Embora ofereçam alternativas de financiamento para os seus produtos, com parcerias para empréstimos com bancos privados ou consórcios próprios, as montadoras consideram que a postura pública tende a influenciar no apetite do produtor rural para a renovação ou a ampliação da frota. Além disso, essas modalidades do setor privado, conforme Anfavea e ABIMAQ, ainda são restritas a agricultores com alta capitalização, deixando os pequenos e médios de fora e dependentes do recurso subsidiado. “Trata-se de um setor que ainda depende de recursos subsidiados para financiar a produção, por isso, a política de crédito pesa muito sobre o desempenho e sobre a decisão de investimento do produtor”, pondera Estevão Bastos.
Otimismo cauteloso
A apreensão do setor se deve aos resultados do ano passado. Em 2019, a comercialização interna de máquinas agrícolas e rodoviárias caiu 8,4% em comparação com o ano anterior para 43.735 unidades, conforme dados divulgados pela Anfavea. A projeção para o ano era de alta de 10% a 11%. O desempenho negativo é atribuído pelos representantes da indústria ao atraso na divulgação da política pública de financiamento agropecuário.
Para reverter o cenário observado no último ano, o setor aposta na perspectiva de produção abundante de commodities agrícolas associada à estabilidade da taxa Selic. “Estruturalmente, os ingredientes do setor sinalizam aumento da receita do produtor. O único ´senão´ é a indefinição atual quanto à política agrícola a ser adotada”, avalia Estevão Bastos, que também é diretor de Relações Institucionais da Jacto.
Apesar dos fatores positivos para a cadeia, a previsibilidade quanto aos recursos que serão disponibilizados pelo governo federal será determinante para a recuperação nas vendas. “Se a política para o ano safra 2020/21 for a mesma do anterior, o desempenho do setor deve se repetir, contudo se a durabilidade do crédito corresponder ao ano safra, o crescimento é quase certo”, argumenta o vice-presidente da Anfavea. Tanto a Anfavea quanto a ABIMAQ esperam alta de 3% no mercado doméstico em 2020.

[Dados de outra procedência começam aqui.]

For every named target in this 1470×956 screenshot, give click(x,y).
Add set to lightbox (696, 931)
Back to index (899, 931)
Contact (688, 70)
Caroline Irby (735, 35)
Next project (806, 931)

Quanto às líderes de mercado, as projeções variam entre estabilidade e alta. A norte-americana AGCO prevê crescer acima de 5% e estima o mesmo para o setor nacional. “O produtor percebe a necessidade de investimento em novas tecnologias, embora as adversidades de crédito persistam”, projeta o vice-presidente de vendas da AGCO para América do Sul, Rodrigo Junqueira. Mais cautelosa, a Case IH, subsidiária da CNH Industrial, espera que o segmento registre de estabilidade a leve alta. Gerente de Marketing Comercial da marca, Eduardo Penha, considera que o desempenho da indústria deve ficar entre o observado em 2019 e 2018 e que a empresa deve acompanhar o crescimento geral de máquinas e equipamentos.
A John Deere não divulga previsão de faturamento individualmente por país, mas espera que as vendas de tratores e colheitadeiras na América Latina fiquem abaixo do registrado no ano fiscal de 2019, encerrado em 3 de novembro. O Brasil é a segunda maior frente da companhia, atrás apenas dos Estados Unidos. Mesmo com o cenário incerto, Miguel Neto garante que a empresa vai continuar investindo na atuação nacional por meio de aquisição de empresas, ampliação de fábricas e aporte de novos maquinários. Com sete fábricas no país, a JD investe até US$ 150 milhões no País ao ano. “É a nossa forma de dizer que, apesar das incertezas, confiamos neste mercado”, diz.